The FEC has also failed in the other core duty to which Congress entrusted it: enforcing the law. By its own admission, since Citizens United, the FEC has not found a single coordination violation of the election laws that are on the books. While some super PAC activity today may comply with the currently inadequate legal line without crossing it, there is overwhelming public evidence of actual violations of the existing law. The Department of Justice can only step in if the activity meets the high bar of knowing and willful behavior, which is the required criterion for criminal prosecutions under campaign finance law. For everything else, it falls to the FEC to enforce the law.

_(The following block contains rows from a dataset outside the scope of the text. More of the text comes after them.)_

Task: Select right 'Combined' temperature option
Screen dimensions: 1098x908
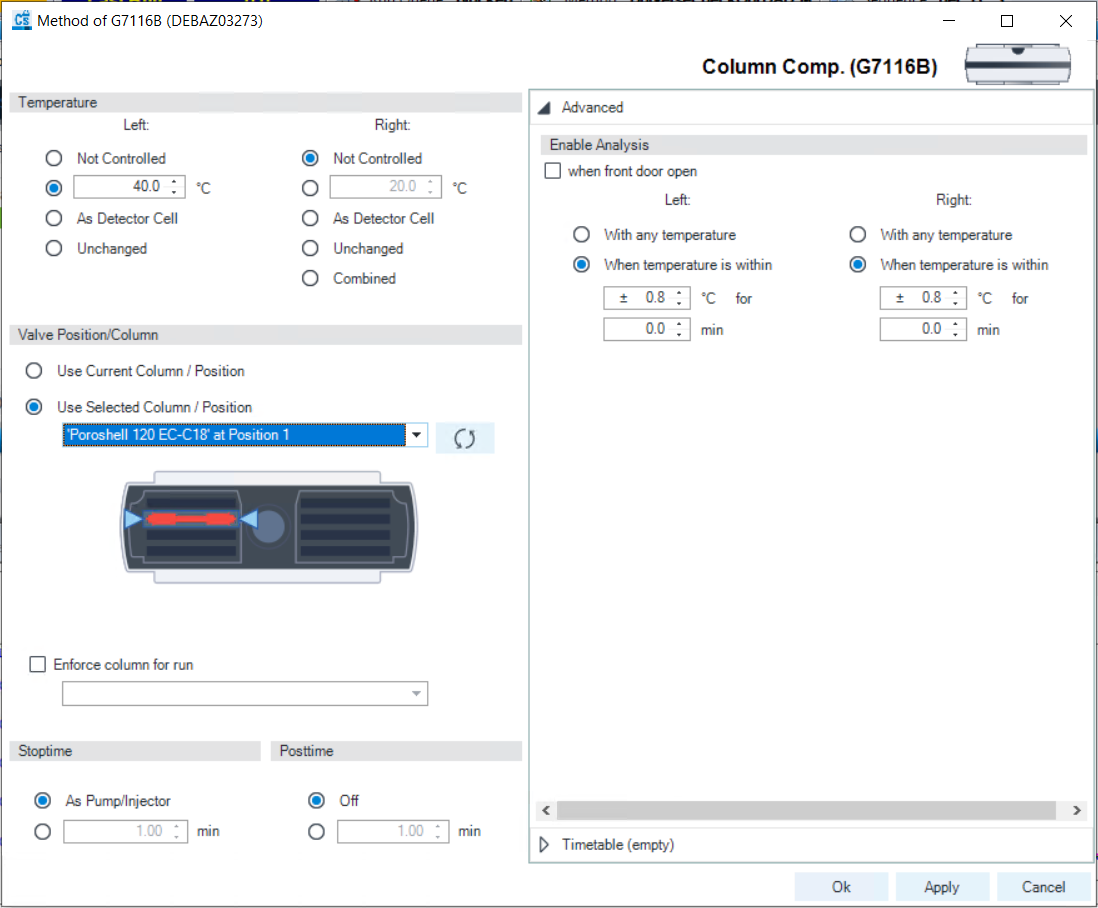Action: [310, 279]
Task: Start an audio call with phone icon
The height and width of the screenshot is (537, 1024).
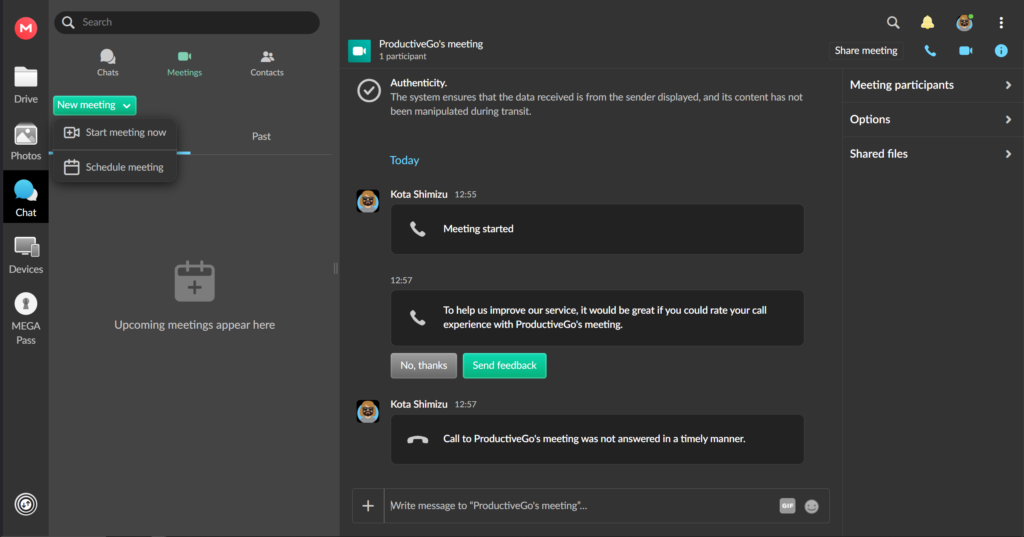Action: coord(930,50)
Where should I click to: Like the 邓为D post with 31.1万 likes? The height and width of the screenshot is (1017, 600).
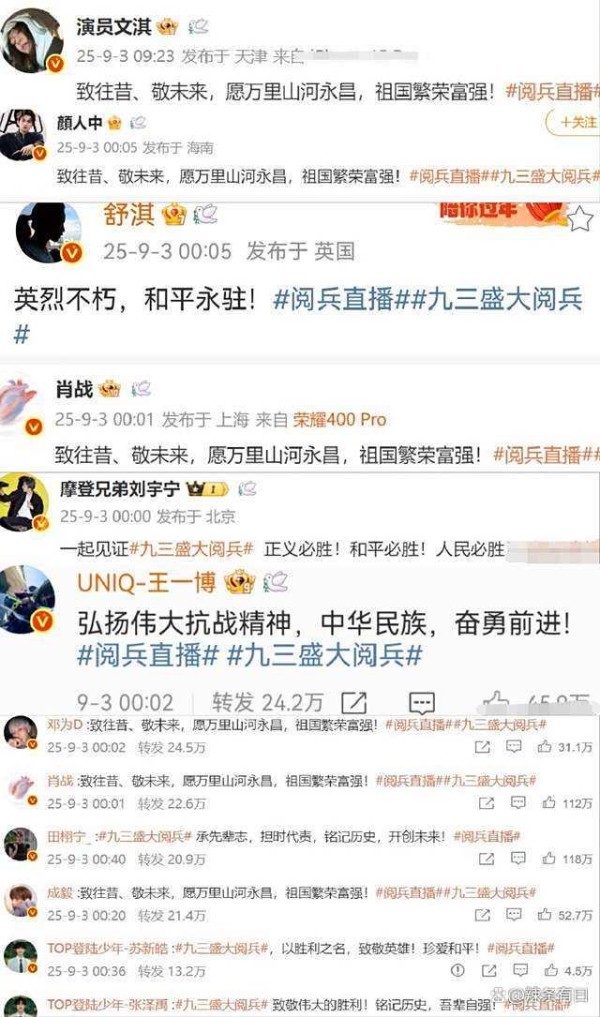(x=545, y=747)
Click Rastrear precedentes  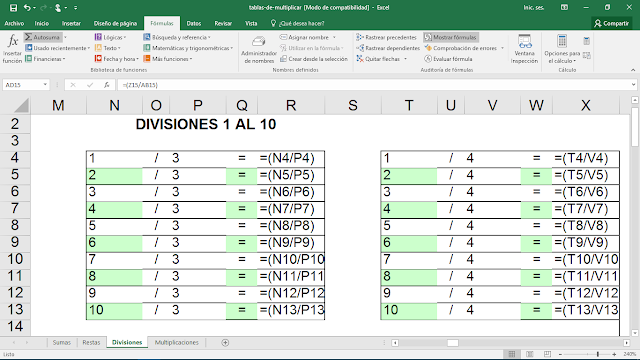(386, 37)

The FEC has repeatedly failed to do so. Today, Campaign Legal Center has a long list of unresolved FEC complaints it has filed dating back to 2015 that allege illegal coordination between candidates and super PACs of both parties—from facts involving a candidate who himself set up his super PAC before officially declaring his candidacy, to those involving former employees who hopped almost immediately from a campaign to a super PAC, to those where a super PAC organized and funded the candidate’s campaign events. And those are just the instances with publicly available evidence pointing to coordination. As the Parnas and Fruman example illustrated, a sea of this activity happens behind closed doors in intimate donor dinners and other private communications completely out of the public eye.
Were the FEC to enforce the laws in instances like these, and were it to clarify the coordination lines through rulemakings, the world of unlimited but independent spending that the Court imagined in Citizens United would still present line-drawing challenges, but it would be closer to reality. And the likelihood is that these groups would raise and spend far less money than they do now, without access to grateful candidates and rewards from successful officeholders.
Lev Parnas himself summed up the present mirage well: “I went from being a top donor,” he told CNN, “to becoming a close friend of Rudy Giuliani’s, to eventually becoming his ally and his asset on the ground in Ukraine.” The only part he failed to mention was that his access was won not by being “a top donor” to the president’s campaign, but to his “independent” super PAC.
That is not the world Citizens United promised.
Trevor Potter is the founder and president of Campaign Legal Center, a nonpartisan, nonprofit legal organization that works to protect and strengthen the U.S. democratic process across all levels of government. Potter is a former commissioner and chairman of the Federal Election Commission. To many, he is perhaps best known for his recurring appearances on The Colbert Report as the lawyer for Stephen Colbert’s super PAC during the 2012 election.
Campaign Legal Center’s Maggie Christ assisted with the preparation of this article.